O Sr. António Pinheiro Torres (PSD): - Muito bem!

O Orador: - Este facto não faz esquecer o que outros portugueses, de outras confissões ou membros de organizações não governamentais, também fazem e aos quais, evidentemente, também prestamos a nossa homenagem. Mas há, na verdade, uma grande diferença de escala.

O Sr. Ricardo Gonçalves (PS): - Isso é uma leitura de direita da Igreja!

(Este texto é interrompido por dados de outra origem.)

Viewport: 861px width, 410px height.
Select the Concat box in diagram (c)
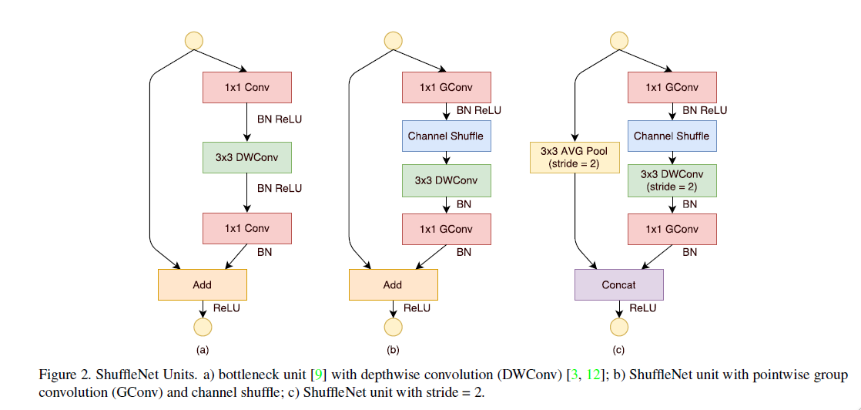619,284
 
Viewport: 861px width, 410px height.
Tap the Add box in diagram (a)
202,284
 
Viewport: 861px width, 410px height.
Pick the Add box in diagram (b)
393,284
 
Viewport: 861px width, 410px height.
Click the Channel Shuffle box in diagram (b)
447,136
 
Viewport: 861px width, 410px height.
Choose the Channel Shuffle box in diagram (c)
672,136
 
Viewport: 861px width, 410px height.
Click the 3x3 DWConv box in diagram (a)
246,158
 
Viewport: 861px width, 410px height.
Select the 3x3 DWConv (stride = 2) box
672,180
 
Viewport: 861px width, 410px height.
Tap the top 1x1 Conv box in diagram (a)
246,87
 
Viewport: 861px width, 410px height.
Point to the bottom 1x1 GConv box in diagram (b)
447,229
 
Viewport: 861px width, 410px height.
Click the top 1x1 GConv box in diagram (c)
672,87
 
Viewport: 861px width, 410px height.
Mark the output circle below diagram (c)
619,327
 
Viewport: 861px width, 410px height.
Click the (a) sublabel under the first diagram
203,351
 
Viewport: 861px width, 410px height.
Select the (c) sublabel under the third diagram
619,351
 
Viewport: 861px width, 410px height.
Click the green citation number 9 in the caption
316,375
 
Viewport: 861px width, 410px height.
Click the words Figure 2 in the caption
62,375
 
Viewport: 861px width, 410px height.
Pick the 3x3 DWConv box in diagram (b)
447,180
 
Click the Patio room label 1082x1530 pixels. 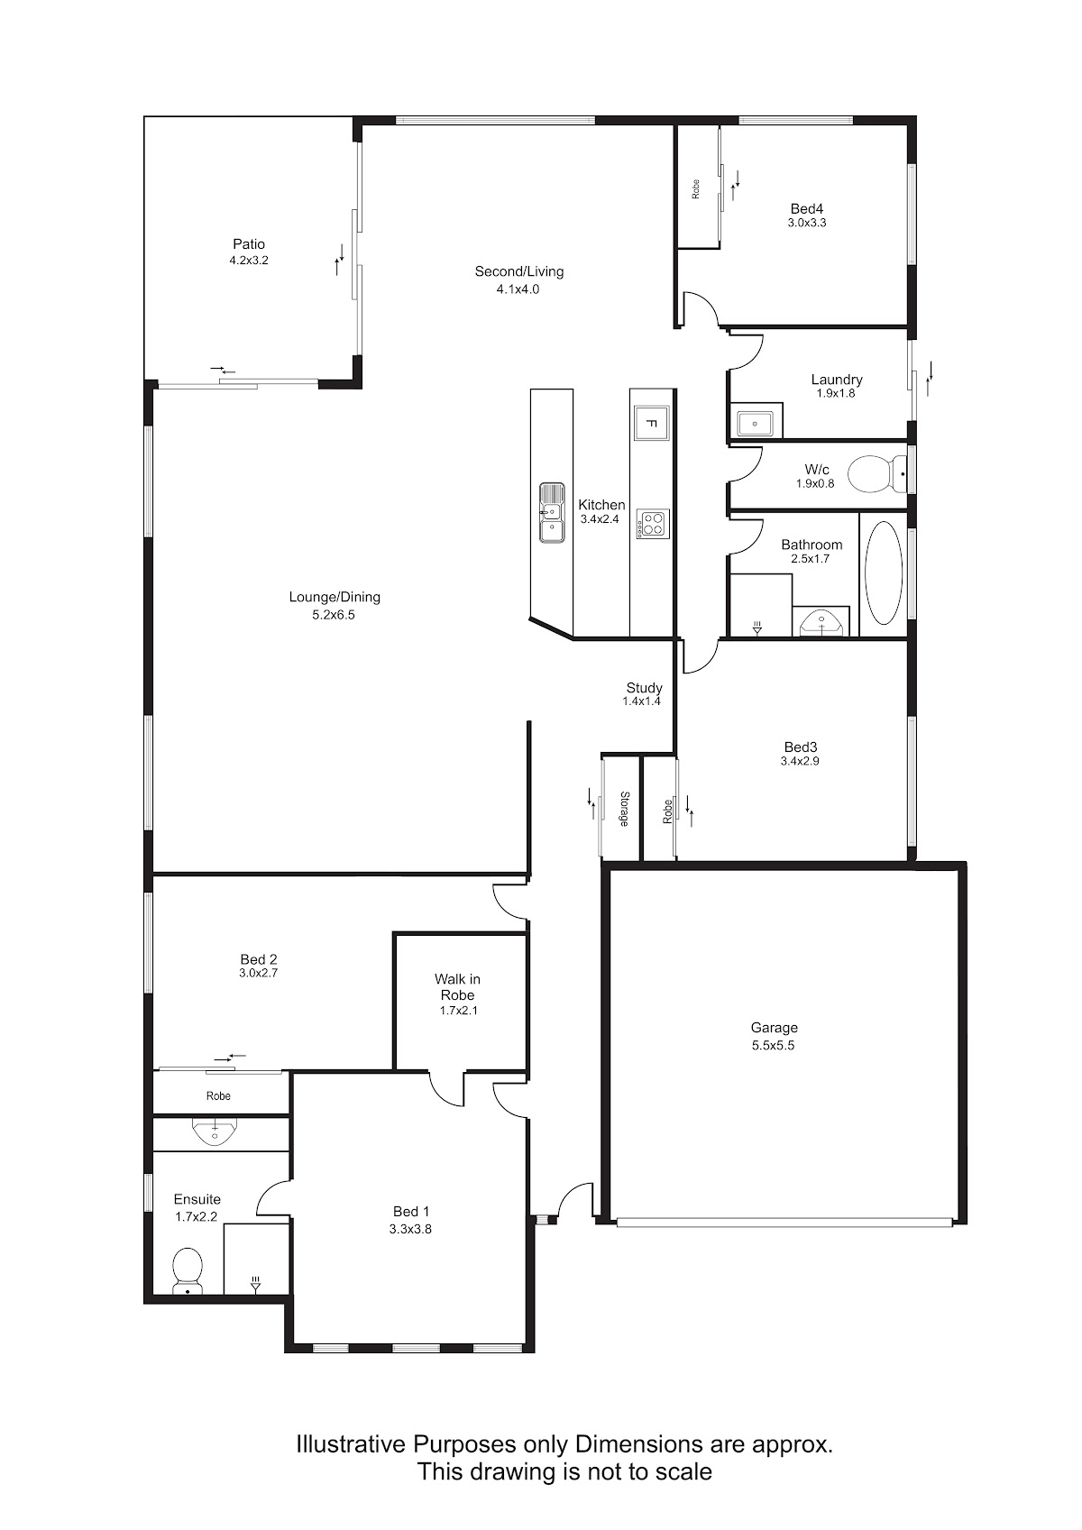coord(249,243)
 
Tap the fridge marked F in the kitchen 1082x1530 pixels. coord(651,424)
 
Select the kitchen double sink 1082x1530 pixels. coord(552,513)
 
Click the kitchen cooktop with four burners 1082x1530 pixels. coord(652,524)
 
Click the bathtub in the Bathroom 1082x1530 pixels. coord(884,573)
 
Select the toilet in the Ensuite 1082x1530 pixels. coord(188,1269)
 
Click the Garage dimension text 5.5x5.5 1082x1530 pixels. coord(774,1045)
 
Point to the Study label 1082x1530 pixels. coord(644,688)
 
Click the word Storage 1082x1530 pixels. coord(624,809)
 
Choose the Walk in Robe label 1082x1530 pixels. coord(457,987)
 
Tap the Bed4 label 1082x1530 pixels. coord(807,208)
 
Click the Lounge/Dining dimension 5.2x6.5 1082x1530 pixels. coord(334,615)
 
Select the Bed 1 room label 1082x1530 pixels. coord(411,1211)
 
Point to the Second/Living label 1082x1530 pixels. coord(519,271)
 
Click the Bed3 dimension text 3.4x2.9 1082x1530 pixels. coord(800,761)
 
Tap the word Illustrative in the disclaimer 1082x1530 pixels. coord(352,1444)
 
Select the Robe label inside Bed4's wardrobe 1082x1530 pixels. coord(696,189)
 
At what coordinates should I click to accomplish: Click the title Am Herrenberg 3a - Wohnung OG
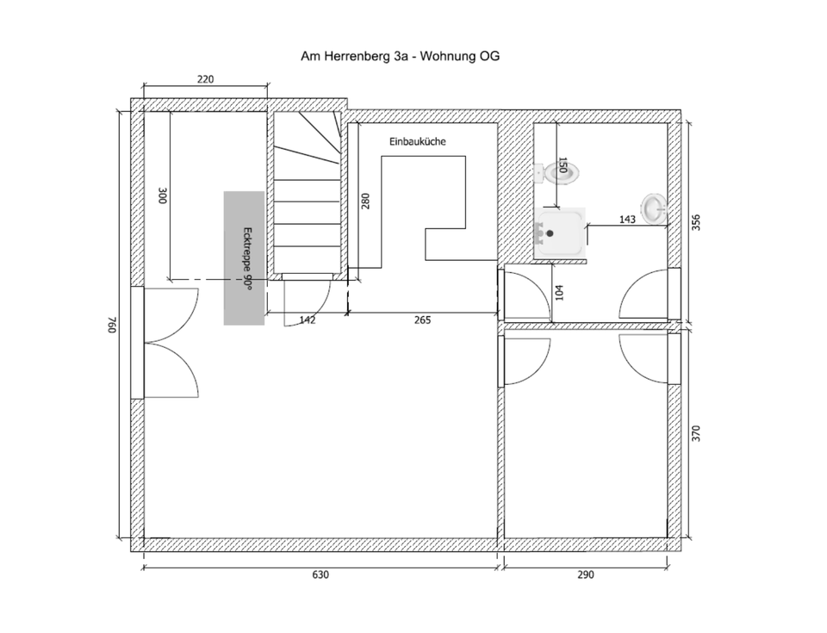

O Orador: - Sr. Presidente, Sr.as e Srs. Deputados: Para além da eliminação de algumas disposições de duvidosa constitucionalidade, a nova Concordata consagra alguns princípios fundamentais que estão também na Lei da Liberdade Religiosa: o princípio da autonomia, independência e separação do Estado e da Igreja, cada um na sua própria ordem, que sofria graves limitações e não era, aliás, garantido pelo texto da Concordata ainda vigente, como já referiu o Sr. Deputado Jaime Gama, e o princípio da cooperação, também consagrado na Lei da Liberdade Religiosa e antes não afirmado no texto vigente da Concordata.
Depois da aprovação destes dois textos, podemos considerar que o ordenamento português das relações entre o Estado e as confissões religiosas passará de um modelo de separação relativa para um modelo de separação/cooperação ou separação com cooperação.
O princípio da liberdade religiosa, consagrado na Constituição e na lei de 2001, assume características não apenas passivas mas activas, como reconheceu o Tribunal Constitucional, em 1993, "um valor positivo, requerendo do Estado não uma pura atitude omissiva, uma abstenção, um non facere, mas um facere traduzido num dever de assegurar ou propiciar o exercício da religião."
Ela não é apenas uma liberdade de consciência individual mas também é um direito colectivo de organização, reunião, comunicação e educação. Abarca não só aquela liberdade mas também a liberdade comunitária das Igrejas, como nota o Professor Manuel Braga da Cruz, "pois não há religião sem esta dimensão social comunitária. A liberdade religiosa não é só uma liberdade privada, mas também uma liberdade pública".